Le départ de l’UTMB, course mythique de 174 km autour du Mont Blanc, a été donné le 28 août à Chamonix. Plus de 2 400 coureurs se sont élancés, dont le Pontissalien Jules Gerber, qui s’attaquait à sa plus grande distance. Pour son premier UTMB, il n’a pas tremblé et a terminé 37e après 22 h 30 d’effort.

55
Jules Gerber UTMB 2026
Avec 174 km, Jules Gerber s'attaquait à sa plus longue distance ©Lucas Chevalier

À Chamonix, ce vendredi 28 août, à 19 h 45, une foule attend impatiemment le départ de plus de 2 400 coureurs pour l’édition 2026 de l’Ultra-Trail du Mont Blanc (UTMB). Une course mythique de 174 km et près de 10 000 m de dénivelé positif. Le départ a été retardé de deux heures, en raison des conditions météorologiques défavorables. « C’était long d’attendre, mais ils ont bien fait. La pluie s’est arrêtée au moment du départ, on a été au sec tout le long de la course », témoigne Jules Gerber, membre de la Capsule du collectif Besançon Trail Running. Et lorsque les premières notes de Conquest of Paradise de Vangelis, hymne indissociable de l’UTMB, retentissent, tout s’envole. « La musique est incroyable, c’est fou. Après, il ne faut pas trop se faire prendre par l’émotion pour ne pas partir trop vite, mais j’ai profité de cette ambiance »

174 km en 22h30

Le Pontissalien avait terminé 44e de la CCC (Courmayeur, Champex, Chamonix) l’an dernier et a décidé de s’attaquer à l’UTMB. Une découverte totale, lui qui est plutôt habitué à des formats de 100 km. Et à seulement 25 ans, les résultats sont là. Il a bouclé le tour du Mont Blanc en 22h30, lui permettant de décrocher la 37e place. « L’objectif premier était d’aller au bout. Je m’étais dit que si je le faisais en 24h, j’en serais content. 23h, il fallait que ça se passe bien. Alors 22h30… Honnêtement, je n’ai pas été fatigué. C’était la pleine lune alors c’était vraiment magnifique. Il n’y a que les trois dernières descentes qui n’étaient pas agréables parce que j’avais mal aux jambes, sinon j’étais bien tout du long. Il faut dire que la nutrition, ainsi que la famille et les amis pour vous soutenir, ça aide », sourit Jules Gerber. 

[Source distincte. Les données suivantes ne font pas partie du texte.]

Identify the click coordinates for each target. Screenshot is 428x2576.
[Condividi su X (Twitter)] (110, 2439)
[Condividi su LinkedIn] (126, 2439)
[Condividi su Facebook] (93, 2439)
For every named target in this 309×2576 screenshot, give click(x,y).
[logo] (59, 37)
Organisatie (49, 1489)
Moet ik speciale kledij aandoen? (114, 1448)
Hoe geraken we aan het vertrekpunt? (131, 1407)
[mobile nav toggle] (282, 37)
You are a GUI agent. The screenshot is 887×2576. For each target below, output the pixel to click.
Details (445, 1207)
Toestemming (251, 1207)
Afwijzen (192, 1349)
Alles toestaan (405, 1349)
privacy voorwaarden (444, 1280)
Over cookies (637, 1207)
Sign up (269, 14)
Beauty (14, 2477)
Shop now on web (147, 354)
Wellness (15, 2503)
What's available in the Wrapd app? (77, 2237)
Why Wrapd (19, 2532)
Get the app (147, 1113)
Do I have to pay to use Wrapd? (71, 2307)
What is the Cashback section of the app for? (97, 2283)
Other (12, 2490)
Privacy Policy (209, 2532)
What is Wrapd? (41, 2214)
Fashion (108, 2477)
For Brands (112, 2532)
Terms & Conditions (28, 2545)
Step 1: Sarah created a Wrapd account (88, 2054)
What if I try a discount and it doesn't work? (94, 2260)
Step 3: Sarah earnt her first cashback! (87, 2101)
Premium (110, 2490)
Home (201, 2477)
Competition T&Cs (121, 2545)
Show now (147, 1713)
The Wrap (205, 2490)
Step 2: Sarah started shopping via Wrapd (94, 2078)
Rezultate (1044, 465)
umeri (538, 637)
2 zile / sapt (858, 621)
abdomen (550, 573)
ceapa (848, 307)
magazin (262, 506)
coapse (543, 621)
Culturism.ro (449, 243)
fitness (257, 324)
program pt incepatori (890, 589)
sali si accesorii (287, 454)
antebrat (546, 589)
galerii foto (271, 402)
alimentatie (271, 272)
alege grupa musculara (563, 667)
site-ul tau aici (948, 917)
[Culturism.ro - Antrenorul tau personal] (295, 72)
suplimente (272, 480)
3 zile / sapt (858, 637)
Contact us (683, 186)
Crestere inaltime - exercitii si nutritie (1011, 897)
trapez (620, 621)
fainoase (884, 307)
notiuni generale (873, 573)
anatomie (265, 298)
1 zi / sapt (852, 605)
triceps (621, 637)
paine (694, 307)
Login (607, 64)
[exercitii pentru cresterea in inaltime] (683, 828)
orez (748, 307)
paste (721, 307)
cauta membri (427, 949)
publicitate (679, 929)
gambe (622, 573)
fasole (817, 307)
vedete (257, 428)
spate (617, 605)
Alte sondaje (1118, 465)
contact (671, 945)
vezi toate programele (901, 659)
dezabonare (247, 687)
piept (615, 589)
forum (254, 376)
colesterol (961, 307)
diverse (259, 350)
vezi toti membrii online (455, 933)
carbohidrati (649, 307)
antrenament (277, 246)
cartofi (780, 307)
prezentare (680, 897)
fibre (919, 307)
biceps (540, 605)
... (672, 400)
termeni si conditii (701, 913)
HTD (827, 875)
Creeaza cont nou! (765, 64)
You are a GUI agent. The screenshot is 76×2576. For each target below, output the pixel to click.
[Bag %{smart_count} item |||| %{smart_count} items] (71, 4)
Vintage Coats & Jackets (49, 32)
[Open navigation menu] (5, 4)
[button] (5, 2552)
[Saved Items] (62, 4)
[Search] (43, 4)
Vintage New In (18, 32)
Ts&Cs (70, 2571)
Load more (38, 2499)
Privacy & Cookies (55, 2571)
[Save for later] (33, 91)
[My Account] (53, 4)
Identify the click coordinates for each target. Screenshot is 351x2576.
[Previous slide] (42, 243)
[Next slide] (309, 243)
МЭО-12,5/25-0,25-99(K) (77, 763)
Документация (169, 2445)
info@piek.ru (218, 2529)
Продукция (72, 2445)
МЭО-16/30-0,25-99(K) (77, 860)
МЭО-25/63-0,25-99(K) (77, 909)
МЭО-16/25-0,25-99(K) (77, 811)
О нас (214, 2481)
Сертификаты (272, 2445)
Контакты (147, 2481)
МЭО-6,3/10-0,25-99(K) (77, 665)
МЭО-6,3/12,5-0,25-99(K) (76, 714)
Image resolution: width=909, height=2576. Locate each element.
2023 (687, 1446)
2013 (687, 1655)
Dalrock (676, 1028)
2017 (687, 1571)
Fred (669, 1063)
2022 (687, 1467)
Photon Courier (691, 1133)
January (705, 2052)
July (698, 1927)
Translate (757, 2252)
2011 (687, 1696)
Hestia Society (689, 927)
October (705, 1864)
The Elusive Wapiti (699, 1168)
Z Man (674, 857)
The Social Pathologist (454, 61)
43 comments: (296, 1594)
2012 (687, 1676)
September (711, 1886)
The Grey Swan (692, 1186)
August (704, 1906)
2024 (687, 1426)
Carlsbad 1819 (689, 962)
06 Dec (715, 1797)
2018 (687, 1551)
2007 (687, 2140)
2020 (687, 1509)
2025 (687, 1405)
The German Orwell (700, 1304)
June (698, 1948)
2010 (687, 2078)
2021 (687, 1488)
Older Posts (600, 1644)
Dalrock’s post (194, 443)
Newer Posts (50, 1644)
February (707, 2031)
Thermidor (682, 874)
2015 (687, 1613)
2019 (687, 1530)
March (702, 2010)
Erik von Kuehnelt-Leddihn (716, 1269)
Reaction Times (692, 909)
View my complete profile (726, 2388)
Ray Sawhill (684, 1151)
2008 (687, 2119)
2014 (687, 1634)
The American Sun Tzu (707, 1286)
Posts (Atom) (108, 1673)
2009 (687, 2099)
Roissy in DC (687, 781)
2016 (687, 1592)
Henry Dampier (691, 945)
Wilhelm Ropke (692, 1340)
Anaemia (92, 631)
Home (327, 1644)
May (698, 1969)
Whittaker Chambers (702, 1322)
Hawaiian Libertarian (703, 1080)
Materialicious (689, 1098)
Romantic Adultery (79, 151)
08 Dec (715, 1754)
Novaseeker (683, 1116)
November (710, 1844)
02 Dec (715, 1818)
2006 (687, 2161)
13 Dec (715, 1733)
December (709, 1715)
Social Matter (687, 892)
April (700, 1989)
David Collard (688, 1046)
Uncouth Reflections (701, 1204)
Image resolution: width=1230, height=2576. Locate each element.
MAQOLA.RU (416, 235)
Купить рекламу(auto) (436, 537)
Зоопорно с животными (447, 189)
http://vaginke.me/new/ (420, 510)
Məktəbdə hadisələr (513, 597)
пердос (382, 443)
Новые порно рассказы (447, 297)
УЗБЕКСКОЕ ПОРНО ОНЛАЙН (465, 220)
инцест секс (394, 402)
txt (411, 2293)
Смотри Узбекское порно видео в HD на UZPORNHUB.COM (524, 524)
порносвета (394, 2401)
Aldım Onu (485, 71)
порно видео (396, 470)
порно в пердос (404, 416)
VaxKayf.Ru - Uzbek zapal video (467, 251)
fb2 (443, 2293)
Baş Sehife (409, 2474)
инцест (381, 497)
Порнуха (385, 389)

« Voir l’arche de Chamonix, c’est exceptionnel »

Le Pontissalien a démarré la course à pied fin 2020, et les compétitions en 2022. Pour arriver à un tel niveau, il s’entraîne 20h à 25h par semaine, soit environ 200 km et entre 7 000 à 10 000 mètres de dénivelé positif. Durant toute sa course UTMB, « je pensais au moment présent. J’essayais de ne pas me projeter trop loin. Dans les descentes, je me concentrais pour ne pas tomber ». En arrivant au terme des 174 km, la foule s’amasse derrière les barrières, applaudit et encourage les coureurs. « Voir l’arche de Chamonix, c’est exceptionnel. Il y a un monde fou, tous les gens sont gentils. C’est la meilleure ligne d’arrivée du monde du trail »

Jules Gerber ne compte pas s’arrêter là. « Je vois déjà des points à améliorer. J’aimerais baisser le temps. Je ne compte pas arrêter de progresser ». Il vient de terminer ses études en management technique et sportif, après un parcours de droit. « J’aimerais trouver du travail dans une marque de sport, qui croit également à mon projet sportif ». Il pourrait prendre part à une dernière course avant de clore sa saison. Une participation qui restera toutefois conditionnée à sa récupération après le Tour du Mont-Blanc. Pour l’instant, l’heure est au repos, bien mérité.